In this study we report the first identification of the therapeutic effects of pomiferin isolated from Maclura pomifera against acute liver and kidney injury induced by sepsis. These results were obtained using a rat model of sepsis. We focused on targeting the nuclear factor kappa B (NF-kappa B) activation cascade, oxidative stress, and cytochrome-c, three key components involved in the pathophysiology of sepsis-associated acute liver and kidney injury. This assessment was conducted using biochemical, histopathological, immunohistochemical, and immunofluorescence analyses to examine parameters in liver and kidney tissues.

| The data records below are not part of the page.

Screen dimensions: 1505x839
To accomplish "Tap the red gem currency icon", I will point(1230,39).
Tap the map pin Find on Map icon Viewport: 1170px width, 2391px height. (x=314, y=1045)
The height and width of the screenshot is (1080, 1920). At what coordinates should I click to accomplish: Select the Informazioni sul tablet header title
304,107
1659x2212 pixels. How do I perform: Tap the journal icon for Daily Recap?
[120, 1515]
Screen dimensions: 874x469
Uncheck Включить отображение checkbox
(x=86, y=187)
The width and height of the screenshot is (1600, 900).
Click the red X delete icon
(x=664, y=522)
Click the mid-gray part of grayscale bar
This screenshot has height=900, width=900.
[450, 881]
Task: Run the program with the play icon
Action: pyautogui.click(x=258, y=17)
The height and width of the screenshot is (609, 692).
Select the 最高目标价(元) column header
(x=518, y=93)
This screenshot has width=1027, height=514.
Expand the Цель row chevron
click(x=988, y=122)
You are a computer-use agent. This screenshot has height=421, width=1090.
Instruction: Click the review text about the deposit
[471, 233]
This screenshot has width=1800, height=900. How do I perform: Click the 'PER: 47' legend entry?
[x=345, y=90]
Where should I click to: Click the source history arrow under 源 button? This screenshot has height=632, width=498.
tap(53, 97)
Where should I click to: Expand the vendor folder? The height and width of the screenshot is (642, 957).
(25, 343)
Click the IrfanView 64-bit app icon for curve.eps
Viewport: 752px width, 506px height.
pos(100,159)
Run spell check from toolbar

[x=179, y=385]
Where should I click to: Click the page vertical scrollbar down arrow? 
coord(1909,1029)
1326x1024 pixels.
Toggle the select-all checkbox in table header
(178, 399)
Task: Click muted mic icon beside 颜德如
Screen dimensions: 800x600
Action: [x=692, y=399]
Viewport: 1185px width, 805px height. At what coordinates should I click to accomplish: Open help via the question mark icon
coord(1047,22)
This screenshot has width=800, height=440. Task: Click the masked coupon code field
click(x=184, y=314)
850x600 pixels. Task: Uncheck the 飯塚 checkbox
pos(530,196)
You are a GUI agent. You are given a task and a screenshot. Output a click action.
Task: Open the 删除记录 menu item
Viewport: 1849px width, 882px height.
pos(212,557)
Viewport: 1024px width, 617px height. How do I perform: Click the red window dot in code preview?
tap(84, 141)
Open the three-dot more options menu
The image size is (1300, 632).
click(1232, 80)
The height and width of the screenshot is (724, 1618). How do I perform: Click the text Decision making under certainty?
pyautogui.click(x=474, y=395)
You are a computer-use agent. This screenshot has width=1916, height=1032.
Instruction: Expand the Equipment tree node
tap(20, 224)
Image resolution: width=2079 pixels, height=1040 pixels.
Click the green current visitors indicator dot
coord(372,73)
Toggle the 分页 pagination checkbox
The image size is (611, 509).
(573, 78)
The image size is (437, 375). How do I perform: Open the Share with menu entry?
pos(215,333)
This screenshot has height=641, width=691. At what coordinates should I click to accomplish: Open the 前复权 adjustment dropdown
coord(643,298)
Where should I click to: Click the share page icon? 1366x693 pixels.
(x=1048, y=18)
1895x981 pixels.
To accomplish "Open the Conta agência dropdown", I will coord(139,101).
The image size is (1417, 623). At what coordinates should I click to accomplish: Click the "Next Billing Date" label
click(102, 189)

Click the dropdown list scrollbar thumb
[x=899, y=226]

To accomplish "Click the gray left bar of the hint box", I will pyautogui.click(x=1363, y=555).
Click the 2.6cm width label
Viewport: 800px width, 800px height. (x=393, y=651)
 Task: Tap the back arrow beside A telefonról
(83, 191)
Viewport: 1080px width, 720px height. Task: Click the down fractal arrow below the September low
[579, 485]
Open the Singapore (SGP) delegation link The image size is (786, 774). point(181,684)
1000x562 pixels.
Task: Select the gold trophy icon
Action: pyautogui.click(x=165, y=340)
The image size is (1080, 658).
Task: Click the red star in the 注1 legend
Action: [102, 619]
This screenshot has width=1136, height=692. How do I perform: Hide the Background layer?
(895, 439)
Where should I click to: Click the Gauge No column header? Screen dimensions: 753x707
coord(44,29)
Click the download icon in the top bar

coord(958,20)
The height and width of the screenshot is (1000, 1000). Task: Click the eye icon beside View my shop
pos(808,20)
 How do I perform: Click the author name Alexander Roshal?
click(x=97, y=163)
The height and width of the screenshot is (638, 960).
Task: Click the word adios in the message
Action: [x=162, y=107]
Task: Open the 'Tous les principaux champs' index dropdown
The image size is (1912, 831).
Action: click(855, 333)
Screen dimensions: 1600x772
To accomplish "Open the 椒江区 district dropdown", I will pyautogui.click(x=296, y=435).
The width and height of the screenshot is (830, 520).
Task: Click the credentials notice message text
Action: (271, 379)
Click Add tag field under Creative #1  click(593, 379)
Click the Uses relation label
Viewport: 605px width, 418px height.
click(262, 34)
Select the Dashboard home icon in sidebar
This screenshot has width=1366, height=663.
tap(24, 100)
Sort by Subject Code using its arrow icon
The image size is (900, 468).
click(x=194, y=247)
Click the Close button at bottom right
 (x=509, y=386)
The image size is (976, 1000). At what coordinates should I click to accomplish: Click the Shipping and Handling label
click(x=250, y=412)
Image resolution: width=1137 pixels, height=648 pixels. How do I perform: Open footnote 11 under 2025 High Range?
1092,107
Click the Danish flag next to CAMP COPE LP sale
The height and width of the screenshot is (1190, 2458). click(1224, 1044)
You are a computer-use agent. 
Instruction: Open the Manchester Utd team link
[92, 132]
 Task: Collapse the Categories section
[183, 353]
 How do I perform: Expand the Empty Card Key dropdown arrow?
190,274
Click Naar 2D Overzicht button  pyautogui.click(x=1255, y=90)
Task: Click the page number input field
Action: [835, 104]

The cecal ligation and puncture technique, used to induce sepsis, consistently caused acute liver and kidney damage. This was evidenced by significant increases (p < 0.0001), relative to untreated control rats, in the abundance of Toll-like receptor 4, NF-kappa B p65, phospho-NF-kappa B p65, 8-hydroxydeoxyguanosine, cytochrome-c, and caspase-3, higher degeneration, lipid peroxidation, and necrosis. This technique also caused significant decreases (p < 0.001) in components of the cellular antioxidant system in the hepatic and renal tissues of septic rats. Pomiferin, particularly at a dose of 300 mg/kg, showed promising pharmacological effects by reversing these pathological changes. Overall, pomiferin appears to protect liver and kidney tissues during sepsis by suppressing the NF-kappa B activation cascade, reducing oxidative stress, and lowering cytochrome-c activity. These effects suggest that pomiferin may be useful for managing sepsis patients with acute liver and kidney injury.